If you are looking for a library whose atmosphere might shape you into a more conscientious student, look no further than the Theology & Ministry Library (TML), located on the Brighton campus of Boston College. Located near the School of Theology & Ministry and Saint John’s Seminary, this library may not look like a beautiful masterpiece, but it is rumored to truly be the quietest library on campus. It is fairly accessible, as it is located behind the Cadigan Alumni Center – just look for a ‘Star Wars’-like structure with a spacious parking lot and you will arrive at the TML.
While the TML is used primarily by graduate students, especially those in the School of Theology & Ministry, any member of the Boston College community is welcome here. A reference librarian I spoke to said that most undergraduate students who visit the TML utilize the TML’s crucial study spaces from the last week of classes for the semester through finals week. Typically, he added, the most conscientious and academically driven students use the TML early and often.
Let’s focus on the amenities that the TML provides. It is a short walk from many off-campus apartments, so juniors will see the TML to their advantage if they choose so. In addition, the library provides the same quality printers and scanners you will see at O’Neill, without the long lines. Other benefits include the neat and tidy study carrels, some of which are located in side rooms for added silence and privacy.
Meanwhile, even though the library has an old-school vibe with its dated green carpets and aged bookshelves, the TML provides an ample computer lab and free WiFi. Final amenities include access to thousands of theology books and journals, religious literature offered in dozens of languages, a spacious lower level lounge that is great for study groups, and a beautiful and charming art gallery on the walls of that same lounge.

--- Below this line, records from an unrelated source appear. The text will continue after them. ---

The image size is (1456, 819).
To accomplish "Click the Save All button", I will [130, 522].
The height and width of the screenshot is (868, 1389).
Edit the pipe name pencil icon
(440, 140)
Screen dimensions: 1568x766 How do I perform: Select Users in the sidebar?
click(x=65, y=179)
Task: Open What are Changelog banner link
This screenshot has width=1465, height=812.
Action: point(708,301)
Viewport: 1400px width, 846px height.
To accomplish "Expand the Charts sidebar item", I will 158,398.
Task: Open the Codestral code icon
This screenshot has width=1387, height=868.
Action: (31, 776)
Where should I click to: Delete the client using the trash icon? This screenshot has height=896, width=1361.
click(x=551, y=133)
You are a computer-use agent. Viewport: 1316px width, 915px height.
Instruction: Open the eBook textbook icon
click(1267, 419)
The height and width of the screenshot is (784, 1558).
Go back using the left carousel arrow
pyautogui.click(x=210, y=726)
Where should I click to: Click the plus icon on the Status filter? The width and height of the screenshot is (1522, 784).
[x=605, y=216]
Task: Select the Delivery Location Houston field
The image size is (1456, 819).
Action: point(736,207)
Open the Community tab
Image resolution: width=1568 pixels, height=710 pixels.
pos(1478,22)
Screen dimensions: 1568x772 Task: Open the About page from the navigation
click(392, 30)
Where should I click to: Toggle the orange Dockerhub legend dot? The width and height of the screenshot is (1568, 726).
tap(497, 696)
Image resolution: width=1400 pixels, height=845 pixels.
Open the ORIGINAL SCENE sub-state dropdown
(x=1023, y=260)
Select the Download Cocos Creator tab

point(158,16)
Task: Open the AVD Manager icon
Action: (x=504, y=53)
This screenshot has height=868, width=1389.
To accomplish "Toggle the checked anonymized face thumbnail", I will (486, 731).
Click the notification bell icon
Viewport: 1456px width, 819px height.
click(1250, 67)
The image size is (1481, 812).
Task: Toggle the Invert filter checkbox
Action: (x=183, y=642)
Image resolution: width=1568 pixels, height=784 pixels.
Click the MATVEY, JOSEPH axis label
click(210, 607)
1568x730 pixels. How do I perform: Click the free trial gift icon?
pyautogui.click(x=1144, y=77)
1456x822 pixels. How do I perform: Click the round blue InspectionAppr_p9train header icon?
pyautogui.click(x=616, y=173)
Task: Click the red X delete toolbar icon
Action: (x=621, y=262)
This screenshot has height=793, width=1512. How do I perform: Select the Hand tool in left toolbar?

However, the TML has some negatives. It is a bit of a walk to get to the TML, especially if you live on Upper Campus or have to take the Newton bus to get to main campus. In addition, for most of the semester, undergraduates who utilize the TML may be significantly outnumbered by graduate students, which can be either intimidating or awkward. Finally, the TML does not have the utilitarian, modern feel of O’Neill, due to a lack of renovations for the library. However, the library’s negatives are outweighed by its amenities and how much it can help students.
The TML has a lot to offer students; one just has to venture to Brighton campus (only two minutes from Lower Campus) to realize its potential as an asset to their education. The old-school ambiance and design of the library may not make the TML shine as a modern, gleaming library, but it brings spunky character to it that distinguishes it from other libraries. Finally, the staff is very helpful at the TML and one will not find a quieter study space on BC’s campus. In conclusion, based on my usual criteria, I rate the TML an 8.9 out of 10.